▶ _DATA FOR THE TASK_
===
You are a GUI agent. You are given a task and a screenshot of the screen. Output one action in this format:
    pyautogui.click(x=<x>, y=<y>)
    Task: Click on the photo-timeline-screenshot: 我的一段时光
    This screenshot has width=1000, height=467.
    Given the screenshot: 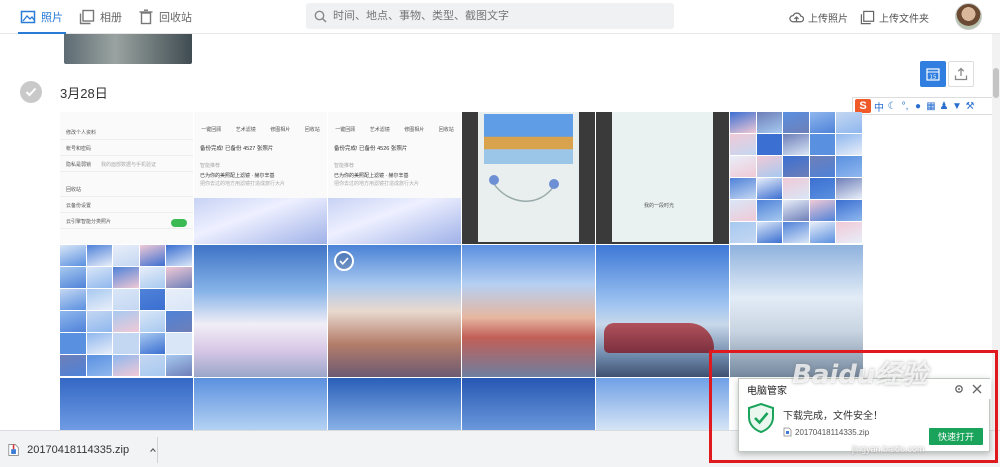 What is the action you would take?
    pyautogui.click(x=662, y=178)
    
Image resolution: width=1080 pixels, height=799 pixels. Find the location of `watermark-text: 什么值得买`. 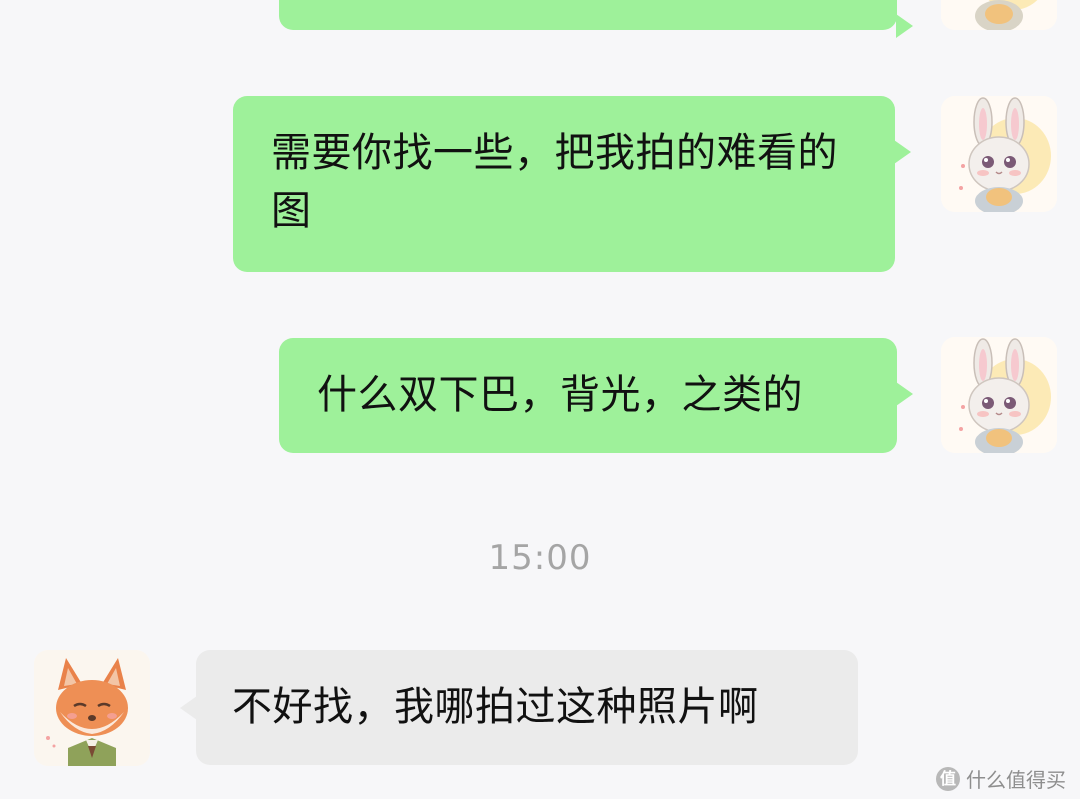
===
Reproduce the entries verbatim, beginning with their first line and continuing through the line containing "This screenshot has".

▶ _EXERCISE SOLUTION_
You are a GUI agent. You are given a task and a screenshot of the screen. Output one action in this format:
    pyautogui.click(x=<x>, y=<y>)
    Task: Click on the photo-timeline-screenshot: 我的一段时光
    This screenshot has width=1000, height=467.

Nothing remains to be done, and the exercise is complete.